Duskie Estes and her husband, John Stewart, chefs and co-owners of Sebastopol restaurant Zazu Kitchen+Farm, have been called the King and Queen of Pork. That, by the way, is a compliment for the couple, who raise their own pigs for their bacon and salumi. Their restaurant—an ode to seasonality and sustainability—has been called the poor man’s French Laundry. That’s a compliment, too, since, as Estes says, “We’re as local as local gets.” At the nearby MacBryde Farm, Estes and Stewart, along with farmer Milo Mitchel and culinary gardener Katrina Connaughton, raise chickens, turkeys, babydoll sheep, rabbits, and goats, along with a raft of produce, from shiso to muscat grapes to heirloom tomatoes, pumpkins, and squash.

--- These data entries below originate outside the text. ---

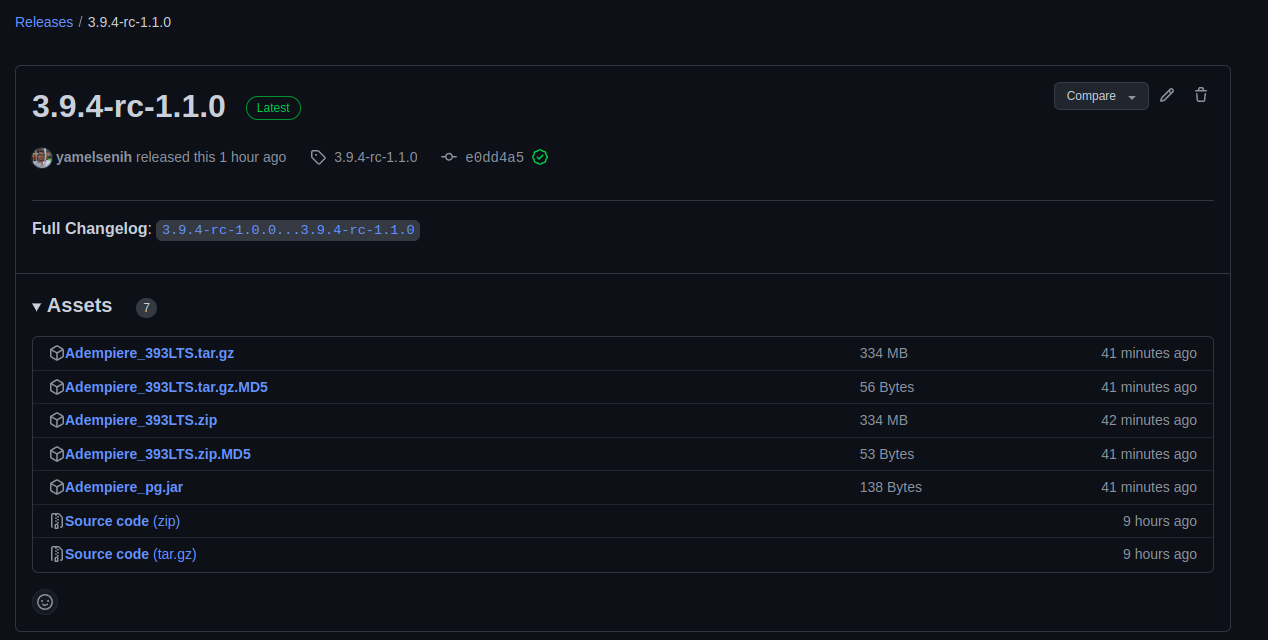Click the package icon beside Adempiere_pg.jar
1268x640 pixels.
point(57,487)
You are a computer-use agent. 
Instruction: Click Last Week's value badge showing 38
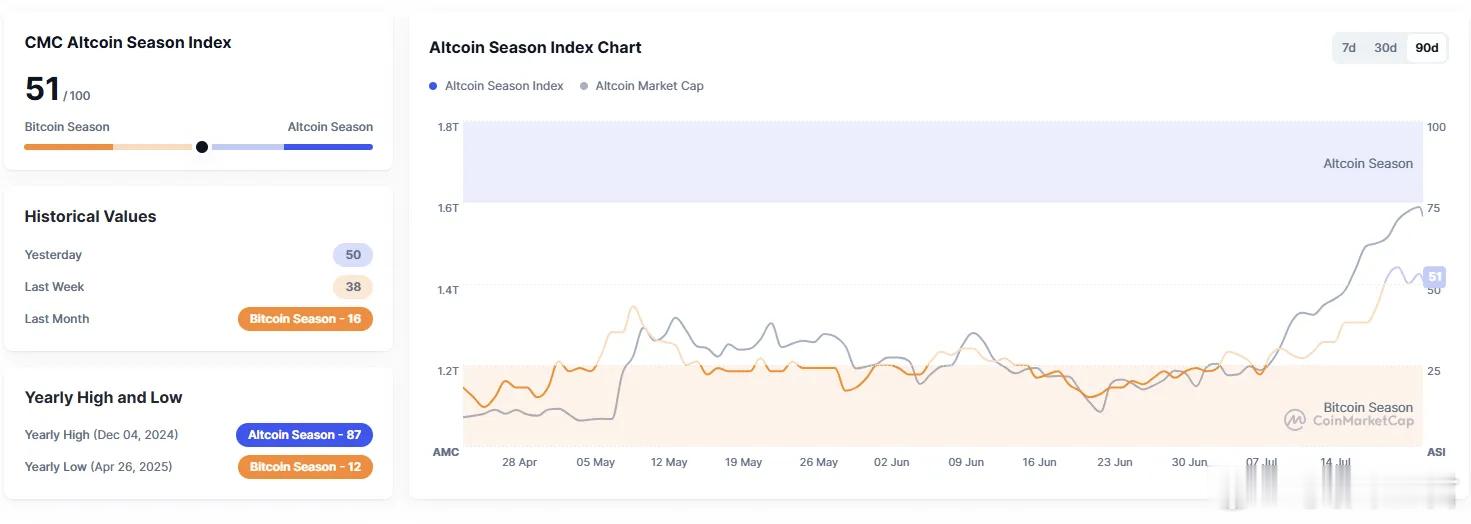(353, 287)
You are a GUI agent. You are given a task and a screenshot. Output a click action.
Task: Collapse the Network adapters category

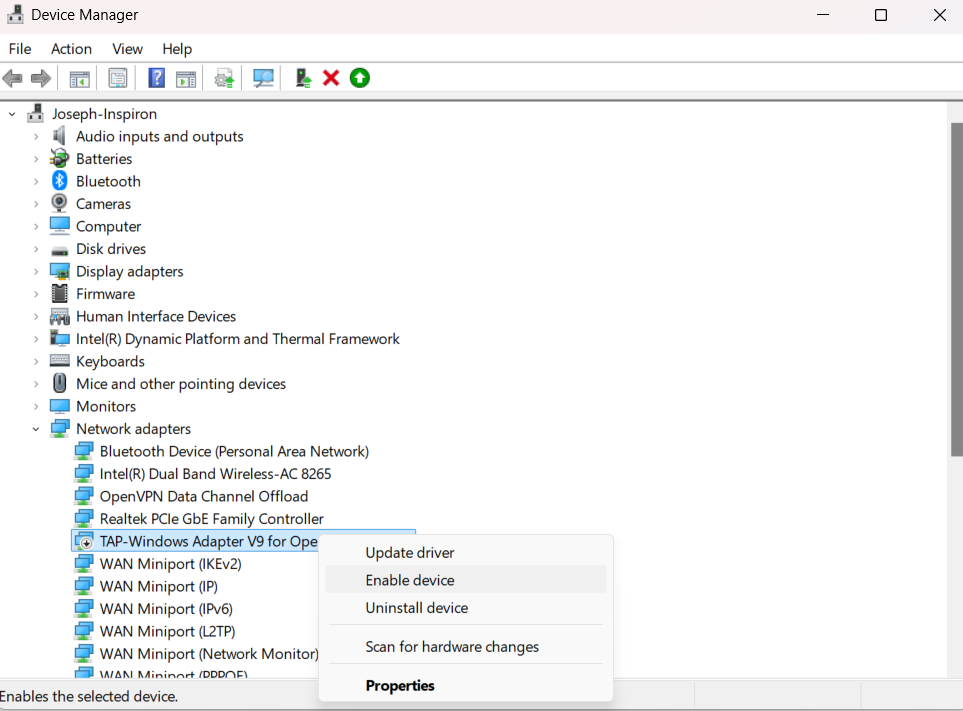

But before there was Zazu (as well as an outpost at the Davis Family Vineyards), there was Duskie Estes’s sensational cooking at chef Tom Douglas’s Seattle joints Etta’s and later the Palace Kitchen, which in 2000 was rated as one of the top five restaurants in that city and one of the country’s top 50 the following year. (It’s also where she and Stewart met.) City Search named Estes Seattle’s Best Chef. She also co-authored Tom Douglas’s Seattle Kitchen (winner of a 2001 James Beard Award).

A San Francisco native, Estes says she started cooking as a kid, with her EZ-Bake oven. But serious cooking began after graduating from Brown University, working her way up the line at Lucky’s and Al Forno in Rhode Island, Washington D.C.’s 21 Federal and Kinkead’s, and the Bay Area’s Greens, Glide Church, and Bay Wolf.

No stranger to television, Estes has competed on Food Network’s Next Iron Chef, seasons 3 and 5, and has appeared with Stewart on Chefs A’ Field and Emeril Green.